More usually, digoxin is administered at the maintenance dose rate, allowing
the animal to come to steady state over a period of several days. Maintenance
therapy doses are usually calculated on the basis of body surface area (see
pharmacokinetic notes).
Dosage with cardiac glycosides will vary considerably with the following factors:
•age: as older animals have less skeletal muscle and therefore less binding of drug. Glomerular filtration rate decreases with age and with decreased cardiac output
•obesity: as digoxin is not very lipid soluble, then dosage must be based on lean bodyweight. Conversely, digitoxin is lipid soluble so dosage is unchanged
•electrolyte imbalances: because these drugs compete with K+ for binding to the Na/K ATPase, in hypokalaemia the dose must be reduced and visa versa for hyperkalaemia (monitor serum electrolytes or look at T wave on the ECG). Dosage should also be reduced for hypernatraemia and hypercalcaemia. However, it is better to correct the underlying fluid/electrolyte imbalance first.
•concurrent drug administration
•myocardial failure: If the animal is in myocardial failure or is hypoxaemic they are more sensitive to digitalis.
Steady state peak and trough concentrations should be maintained between 1.0
- 2.5ng/ml (dog) and 0.9 - 2.0ng/ml (cat).
Mild toxicity is seen at concentrations of 2.5 - 6 ng/ml. Severe toxicity is seen at > 6 ng/ml.
digitalis intoxication
ventricular fibrillation
pericardial disease
(hypertrophic cardiomyopathy)
animals with renal failure or lung disease
Digitalis has a very low therapeutic ratio. Sudden calcium influx can cause
arrhthymias due to electrical instability in myocardial cells, so work up to
a steady state on a maintenance schedule and do not use loading doses.
Mild toxicity - anorexia, nausea, vomiting, and diarrhoea. Appropriate treatment is to withdraw digoxin for 24 hours, then give maintenance at 50 % of the initial dose for 12 hours. Use therapeutic drug monitoring to check.
Digoxin can be directly irritant to the gastric mucosa, causing vomiting. This
is worse with the tablet formulations, and can be difficult to clinically differentiate
from toxicity due to high plasma concentrations.

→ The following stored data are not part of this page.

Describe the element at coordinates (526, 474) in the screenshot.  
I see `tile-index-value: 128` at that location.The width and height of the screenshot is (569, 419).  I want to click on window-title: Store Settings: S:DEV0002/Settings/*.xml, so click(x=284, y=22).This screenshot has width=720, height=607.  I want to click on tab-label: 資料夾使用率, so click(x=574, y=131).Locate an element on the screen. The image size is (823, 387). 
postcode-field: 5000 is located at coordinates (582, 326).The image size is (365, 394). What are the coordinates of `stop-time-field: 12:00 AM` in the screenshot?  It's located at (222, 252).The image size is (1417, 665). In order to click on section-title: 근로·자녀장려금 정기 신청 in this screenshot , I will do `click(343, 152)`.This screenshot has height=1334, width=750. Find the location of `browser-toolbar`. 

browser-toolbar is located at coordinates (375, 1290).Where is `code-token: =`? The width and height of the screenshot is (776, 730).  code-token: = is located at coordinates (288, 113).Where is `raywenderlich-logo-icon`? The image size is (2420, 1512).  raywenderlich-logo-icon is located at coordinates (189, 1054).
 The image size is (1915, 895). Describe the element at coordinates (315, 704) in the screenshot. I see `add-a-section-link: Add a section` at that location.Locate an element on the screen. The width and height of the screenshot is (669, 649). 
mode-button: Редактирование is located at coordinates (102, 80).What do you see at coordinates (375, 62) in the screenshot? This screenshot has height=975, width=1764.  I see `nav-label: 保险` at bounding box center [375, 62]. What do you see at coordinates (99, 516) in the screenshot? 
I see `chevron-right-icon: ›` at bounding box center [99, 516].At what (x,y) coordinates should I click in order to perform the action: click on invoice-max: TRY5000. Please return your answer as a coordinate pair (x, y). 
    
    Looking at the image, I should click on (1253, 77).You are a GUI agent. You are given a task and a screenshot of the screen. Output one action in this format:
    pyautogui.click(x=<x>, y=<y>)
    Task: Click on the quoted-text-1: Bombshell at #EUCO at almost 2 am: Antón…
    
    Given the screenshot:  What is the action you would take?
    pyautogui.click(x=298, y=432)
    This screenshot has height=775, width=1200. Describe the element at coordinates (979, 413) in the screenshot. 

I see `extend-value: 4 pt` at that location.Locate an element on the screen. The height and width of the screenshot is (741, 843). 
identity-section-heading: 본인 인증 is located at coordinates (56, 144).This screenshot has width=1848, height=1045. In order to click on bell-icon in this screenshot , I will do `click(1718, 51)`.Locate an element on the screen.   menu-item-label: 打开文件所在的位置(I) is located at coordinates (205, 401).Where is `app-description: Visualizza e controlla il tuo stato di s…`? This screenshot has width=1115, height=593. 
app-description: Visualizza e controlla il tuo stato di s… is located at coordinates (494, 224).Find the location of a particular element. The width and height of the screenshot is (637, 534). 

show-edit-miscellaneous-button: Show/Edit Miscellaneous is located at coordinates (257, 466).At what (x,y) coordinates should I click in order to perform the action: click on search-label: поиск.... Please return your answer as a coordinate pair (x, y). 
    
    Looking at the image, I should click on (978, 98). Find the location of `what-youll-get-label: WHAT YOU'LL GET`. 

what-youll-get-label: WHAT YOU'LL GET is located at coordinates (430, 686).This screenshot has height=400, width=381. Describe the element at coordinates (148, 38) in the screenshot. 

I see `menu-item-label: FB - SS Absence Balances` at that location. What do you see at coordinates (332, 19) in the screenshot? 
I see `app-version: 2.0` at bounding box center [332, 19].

Try using elixir formulations
if tablets are causing irritation.
Serious toxicity - increased excitability - ventricular ectopic beats, especially bigeminy, ventricular tachycardia. Give lignocaine or similar drug. (Antiarrhythmic drugs)
Atropine will help to block the increased vagal tone. Anti-arrhthymic drugs may be used: phenytoin or lignocaine are the drugs of choice. Procainamide or propanolol may also be useful. Digoxin antibodies (Digibind) which mop up the drug are available but difficult to obtain and extremely expensive.
Do not use quinidine or verapamil as they may increase serum digitalis concentrations. Frusemide decreases renal blood flow and blood volume, requiring a reduced dosage of glycosides due to slower elimination. Frusemide also causes an increased loss of K+, as do other diuretics (especilly , and thus potentiate digitalis. Drugs that induce or inhibit hepatic microsomal enzymes may also affect dose levels.
Digitoxin is not available in NZ. It is similar to digoxin but as it is primarily metabolised in the liver, could be useful in patients with renal insufficiency (instead of digoxin). It is 70 - 90% protein bound (cf. digoxin which is only 20% protein bound) and has a much shorter half life of between 8-12 hours in the dog. This means that it is possible to achieve therapeutic concentrations on a maintenance schedule in 24-36 hours and if toxicity occurs reduce it in 8-12 hours. This more rapid clearance is one of the reasons some cardiologists prefer this drug to digoxin. The half life in the cat is >100 hours and so do NOT use in this species. (It also has a long half life in man.)